Func _process(delta):
   If target_turn < self.global_transform().origin.y:
      Self.global_transform().origin.y -= turn_increment
   Elif target_turn > self.global_transform().origin.y:
      Self.global_transform().origin.y += turn_incrememt 
   Elif target_turn == self.global_transform().origin.y
      Left_b.show()
      Right_b.show()

That should rotate it around the targets global y axis. Hiding and showing the buttons will disable/enable them.

I have not tested this yet, but will when I am on my computer later.

Hope this helps.

by (111 points)

I was thinking of basis, not origin, origin is for movement in a direction.

extends KinematicBody

onready var left_b = get_node("Camera/UIControl/LeftButton")
onready var right_b = get_node("Camera/UIControl/RightButton")
onready var button_timer = get_node("Camera/UIControl/ButtonTimer")
var current_angle = Vector3();
var target_rotation = Vector3();
export var speed = 3.0;

func _process(delta):
    rotation_degrees = Vector3(0,lerp(rotation_degrees.y,target_rotation.y,speed*delta),0)

func _on_RightButton_pressed():
    target_rotation = target_rotation -  Vector3(0,90,0)
    left_b.hide()
    right_b.hide()
    button_timer.start()

func _on_LeftButton_pressed():
    target_rotation = target_rotation +  Vector3(0,90,0)
    left_b.hide()
    right_b.hide()
    button_timer.start()

func _on_ButtonTimer_timeout():
    left_b.show()
    right_b.show()

Modified code that works.

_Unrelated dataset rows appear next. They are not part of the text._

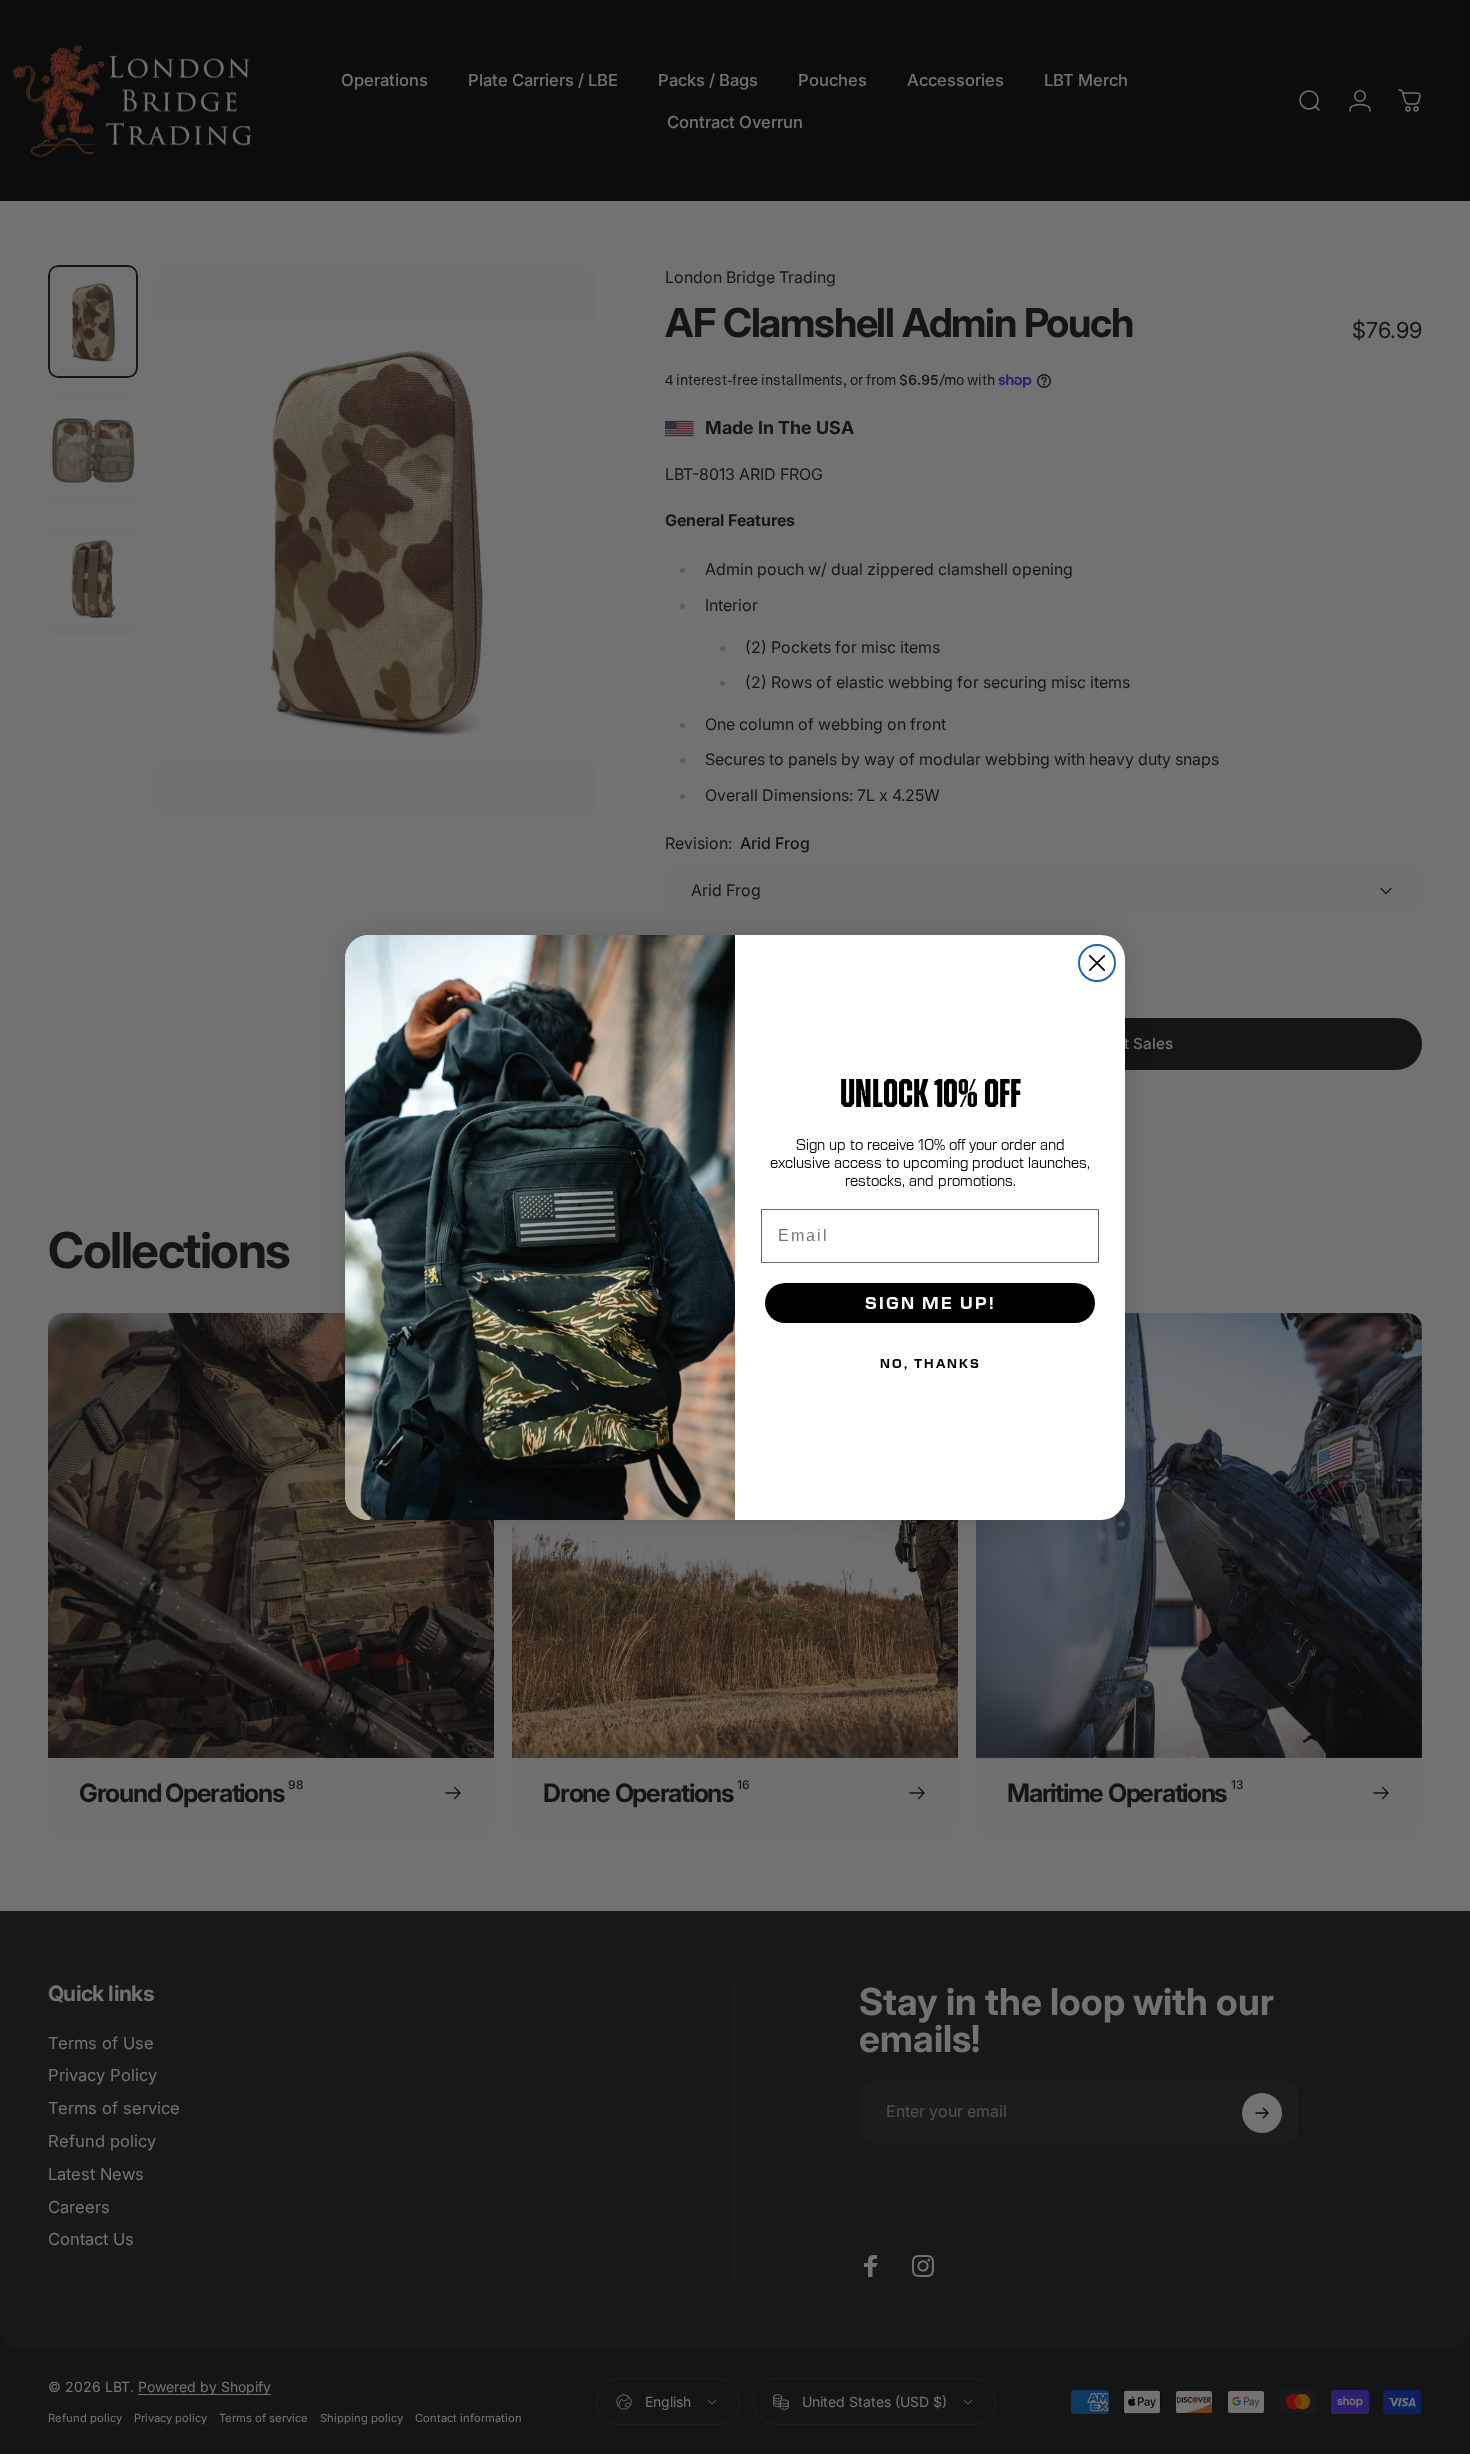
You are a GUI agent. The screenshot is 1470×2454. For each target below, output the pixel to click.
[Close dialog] (1097, 963)
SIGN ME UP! (930, 1302)
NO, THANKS (930, 1363)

Made a quick demo scene that I will attach shortly.

https://github.com/DamonRaziel/Turning-vehicle-demo

A single scene with node setup and code mentioned above. I hope it helps if you still need it.

I registered just to vote you down.

Cool. Cheers. :)

0 votes

If you want an animation, then you need to change the rotation property AND write some code that animates it (i.e increments it at regular intervals over time to produce that animation). For that you could use a Tween or AnimationPlayer, or do it with code like DamonR suggested.

by (29,360 points)
+1 vote

You can use getnode("car").rotatey(deg2rad(90.0)) but instead of 90 put 1 degree so the rotation will be slower also that will give it an animation effect

by (20 points)
0 votes

If someone needs a simple solution to rotate an object - I found this:

get_node("Node Name Here").rotate(Vector3(0,1,0),0)

if you want to ADD rotation, just change the last zero. Vector3(0,1,0) represents rotation by Y axis, (1,0,0) is for X and (0,0,1) is for Z, I think.

get_node("Node Name Here").set_rotation(Vector3(0,0,0))

and this is how you can SET rotation.

It all seems to work with PI, not degrees. So instead of 90 45 30 there should be PI/2, PI/4, PI/6 etc.